Mass shootings don’t only happen here because the United States is the only country with mentally ill monsters. Nor is it something in the water. No, it is the delightful mix of greed, hatred, fear, racism, politics, guns and Kevlar that we treasure, that makes us who we are.

Guns are big business and big business spends big bucks to legally bribe Congress to protect that big business.

The absurdity of the above truths calls for absurd solutions. Many have been offered, such as arming teachers. I too have one to offer.

I hope no one will interpret it as humor and castigate me with “too soon, too soon.” (As if it could ever be too soon, considering there is never a “respectful” interval between one slaughter and the next.) No, this is legitimate absurdity to meet a desperate need.

We can’t beat the gun business. They own too many senators. Saving kids will require support of gun manufacturers. If we can’t beat them, we must retch and join them.

How to get the gun merchants to save kids? There has to be money in it for them. That’s the kind of guys they are. Selling more guns and more armor must be an integral part of the solution.

We’ve seen at Uvalde, Texas, the fathers rush the school and the police rush them. Nineteen police, in between tackling fathers, delayed for 75 minutes while students phoned out asking for police to come in. This argues for parents being the school protectors.

So let each school have its own parents militia, armed to the teeth, dressed in battle armor, legally receiving paid leave for guard duty, surrounding and inside schools, showing our kids how real Americans protect their young.

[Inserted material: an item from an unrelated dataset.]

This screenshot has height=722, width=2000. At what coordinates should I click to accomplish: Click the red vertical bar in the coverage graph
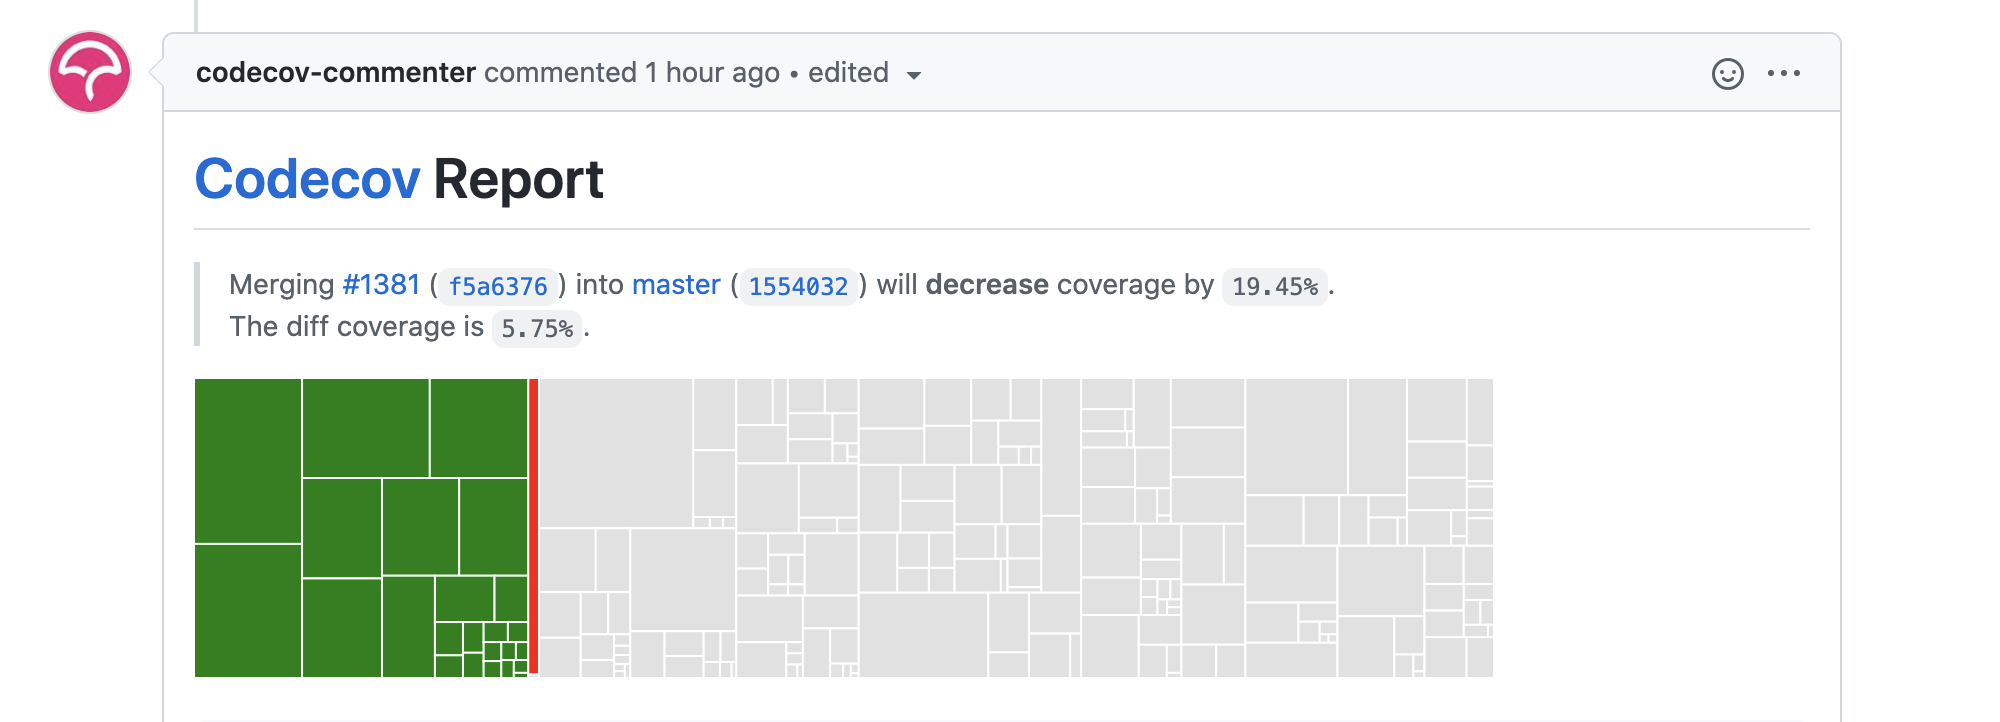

There would be gun and grenade caches in the classrooms for the children to help repel the intruder. What could go wrong?

Schools would train students in preparation for their future parental duties as militia members. Parents would be drafted into their militia and could not decline. Even those with preschool children would have to enroll them in day care because militia duty comes first.

With about 49.4 million K-12 public school students, there’d be roughly 25 million parents to be armed and armored. That should get the attention and support of the gun industry.

And parents will get to know one another. The militias could be called Parent-Teacher Militias and meet twice a year for coffee, doughnuts, ammunition checks and weapon inspections.

Skeptics will of course want to know how we will pay for this exercise. Suppose arms and armor costs $25 billion. That’s only twice what we’ve already spent on Ukraine. The other big expense would be the paid leaves for militia duty. I suggest this come out of the defense budget.

Oops! I forgot militia training. We can’t have untrained folks handling weapons. More bucks from the defense budget.

Bonus: The nation will be better prepared to repel an invasion by Mexico and Canada. You never can tell what those pesky neighbors are up to.

Richard S. Bogartz is professor emeritus of psychology at the University of Massachusetts Amherst.